To this day I send the practice all my research and end each email with my full name and the fact that I am the mum of a much loved, gay, son and I will never give up on him. They soon grew tired of my emails and informed me they would no longer respond. (They only replied once).I understand that. They are bound by confidentiality and what can they say?
One of the worst aspects of this is I have to remain with the practice or lose my only way to try to prick their consciences. I send research papers, news articles, any posts by gay male detransitioners. I have lost faith in the medical profession over this issue and the NHS in general. That makes me very sad because I have always been a stalwart defender and active in groups set up to defend it.
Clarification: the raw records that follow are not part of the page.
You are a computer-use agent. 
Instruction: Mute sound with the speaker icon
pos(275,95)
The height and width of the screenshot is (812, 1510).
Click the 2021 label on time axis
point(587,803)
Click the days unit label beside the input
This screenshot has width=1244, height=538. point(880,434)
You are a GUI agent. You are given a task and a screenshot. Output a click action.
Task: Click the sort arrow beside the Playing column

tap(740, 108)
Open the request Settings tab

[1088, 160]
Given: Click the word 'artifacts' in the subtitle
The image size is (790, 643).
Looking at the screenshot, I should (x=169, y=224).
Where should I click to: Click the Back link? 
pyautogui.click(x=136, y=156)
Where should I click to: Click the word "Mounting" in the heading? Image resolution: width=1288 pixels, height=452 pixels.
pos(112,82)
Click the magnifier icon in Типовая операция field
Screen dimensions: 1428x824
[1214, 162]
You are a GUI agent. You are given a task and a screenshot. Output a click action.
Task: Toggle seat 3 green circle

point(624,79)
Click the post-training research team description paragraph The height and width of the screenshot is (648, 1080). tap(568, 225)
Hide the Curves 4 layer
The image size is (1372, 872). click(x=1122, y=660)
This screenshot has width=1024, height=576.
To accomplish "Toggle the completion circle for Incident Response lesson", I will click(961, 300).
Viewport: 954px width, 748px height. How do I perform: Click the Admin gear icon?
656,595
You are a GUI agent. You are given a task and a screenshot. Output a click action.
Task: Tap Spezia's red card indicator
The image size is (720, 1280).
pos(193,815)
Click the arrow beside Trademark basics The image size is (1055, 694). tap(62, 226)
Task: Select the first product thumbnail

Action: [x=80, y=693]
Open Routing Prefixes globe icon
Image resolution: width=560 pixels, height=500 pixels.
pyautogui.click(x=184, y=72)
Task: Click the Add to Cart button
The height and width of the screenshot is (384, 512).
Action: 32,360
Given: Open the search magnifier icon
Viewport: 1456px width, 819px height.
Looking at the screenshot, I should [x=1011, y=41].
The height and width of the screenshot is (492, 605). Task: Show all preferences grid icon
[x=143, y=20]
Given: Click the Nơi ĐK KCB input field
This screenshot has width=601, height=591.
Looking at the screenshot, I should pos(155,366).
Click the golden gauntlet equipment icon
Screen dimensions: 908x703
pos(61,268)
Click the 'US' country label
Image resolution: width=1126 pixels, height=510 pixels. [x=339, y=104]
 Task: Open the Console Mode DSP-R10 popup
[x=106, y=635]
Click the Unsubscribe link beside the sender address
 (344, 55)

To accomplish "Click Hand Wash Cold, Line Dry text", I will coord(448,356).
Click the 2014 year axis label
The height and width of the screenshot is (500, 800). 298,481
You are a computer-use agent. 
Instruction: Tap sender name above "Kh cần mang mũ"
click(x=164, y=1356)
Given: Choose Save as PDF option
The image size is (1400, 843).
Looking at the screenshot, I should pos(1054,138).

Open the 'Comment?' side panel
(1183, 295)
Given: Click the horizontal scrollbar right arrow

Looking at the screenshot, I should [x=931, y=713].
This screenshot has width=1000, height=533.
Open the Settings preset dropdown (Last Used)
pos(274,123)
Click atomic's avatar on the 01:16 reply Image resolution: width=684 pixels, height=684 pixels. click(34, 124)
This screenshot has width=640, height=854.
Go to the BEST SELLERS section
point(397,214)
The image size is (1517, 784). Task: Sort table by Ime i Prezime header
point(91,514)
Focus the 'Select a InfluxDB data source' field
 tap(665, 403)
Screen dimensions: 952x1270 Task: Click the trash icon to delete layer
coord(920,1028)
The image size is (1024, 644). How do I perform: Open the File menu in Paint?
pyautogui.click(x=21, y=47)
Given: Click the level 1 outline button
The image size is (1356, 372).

To my son, I agreed I would not bring it up unless it was to alert him to the medical consequences of what he is doing /is being done to him. I also said I would send him details of gay male detransitioners. It is gender non-conforming, gay males, who are his tribe if he did but know it. I try not to raise the issues impacting women’s rights too much but I have told him it’s his duty to consider the impact on other groups of his “solution” to his issue. {I could not resist telling him about the man who wanted to advise girls/women about periods and, thank goodness, he agreed that was nonsense}.
It is heartbreaking watching our kids putting off the business of building a life; because they believe it cannot start until they have erased their current persona. The doctors going along with this have forgotten the first principle of medicine.
I’m not sure I can ever forgive the medical, psychological, and educational communities for pushing this harm on young people.